According to Google, billions of links between those pieces of data will make it possible to conduct online research by following trails of information, turning the service into what amounts to a giant database of connected facts.
Coming two days before Facebook's closely watched IPO, the move also marks an attempt by Google to shine a spotlight on its key weapon in the online wars.
It has coined the name "Knowledge Graph" for the latest addition to its search engine, in contrast to the "social graph" of personal connections that Facebook frequently boasts of as the main underpinning of its own service.
A new panel will contain snapshots of information drawn from online sources such as Wikipedia, as well as Google's own databases of items such as products and books.
References to related material will also be included, for instance linking a biography of Leonardo da Vinci to his paintings or to peers such as Michelangelo.
The change to the interface will appear in more searches than were affected by the 2007 introduction of Universal Search, said Ben Gomes, one of Google's lead engineers in search.
Universal Search was designed to make it easier to pick through search results by grouping answers to a query into a number of different categories such as images, videos and products.

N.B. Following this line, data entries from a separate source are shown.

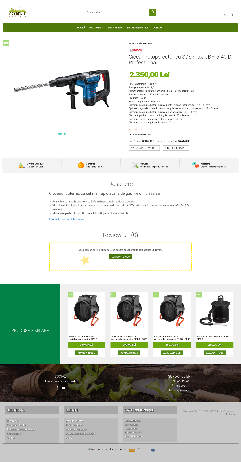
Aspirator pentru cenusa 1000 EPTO (213, 337)
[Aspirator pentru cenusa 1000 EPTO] (215, 310)
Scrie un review (120, 256)
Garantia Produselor (76, 429)
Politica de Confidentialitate (21, 429)
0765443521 (183, 385)
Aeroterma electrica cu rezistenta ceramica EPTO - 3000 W (129, 338)
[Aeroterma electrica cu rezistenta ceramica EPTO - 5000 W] (172, 310)
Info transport (14, 433)
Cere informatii (177, 148)
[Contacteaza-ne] (225, 15)
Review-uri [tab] (120, 235)
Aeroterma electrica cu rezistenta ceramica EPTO (83, 337)
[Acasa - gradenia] (24, 12)
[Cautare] (152, 12)
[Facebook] (57, 388)
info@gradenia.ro (182, 390)
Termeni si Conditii (16, 425)
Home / (132, 43)
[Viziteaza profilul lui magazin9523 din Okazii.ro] (132, 451)
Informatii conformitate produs (66, 219)
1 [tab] (60, 134)
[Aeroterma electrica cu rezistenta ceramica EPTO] (86, 310)
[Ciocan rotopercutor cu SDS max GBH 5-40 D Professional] (61, 89)
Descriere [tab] (120, 184)
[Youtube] (63, 388)
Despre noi (12, 421)
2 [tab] (65, 134)
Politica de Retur (74, 425)
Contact (11, 437)
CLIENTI (72, 410)
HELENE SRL (16, 410)
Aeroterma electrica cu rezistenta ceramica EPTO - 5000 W (172, 338)
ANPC (69, 437)
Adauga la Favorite (145, 148)
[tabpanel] (61, 89)
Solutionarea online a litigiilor (81, 433)
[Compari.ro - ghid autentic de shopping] (153, 450)
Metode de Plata (74, 421)
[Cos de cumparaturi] (231, 15)
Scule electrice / (144, 43)
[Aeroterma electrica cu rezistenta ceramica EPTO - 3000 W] (129, 310)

However, critics have attacked it for channelling internet users to Google's in-house services, such as those for maps and shopping, and claim it unfairly robs other sites of visitors. The complaints are among those under review by regulators in Washington and Brussels.
The criticisms are set to escalate with Knowledge Graph, which Google plans to roll out in "the next few days", although it characterised the changes as a way to make the web more useful rather than replace it with a private database.
"It's just a scaffold that helps you traverse the web," said Mr Gomes. "We want to help you to get to answers as soon as possible."
The huge graph of information is a private approximation of the so-called "semantic web" that Sir Tim Berners-Lee, inventor of the world wide web, has long promoted. By linking pieces of data directly, rather than just the pages on which information appears, it would represent a step beyond today's web.
Future advances should make it possible to draw together different types of information and pose increasingly complex queries to the knowledge graph, Mr Gomes said. One example offered by Google was: "Where can I attend a Lady Gaga concert in warm outdoor weather?"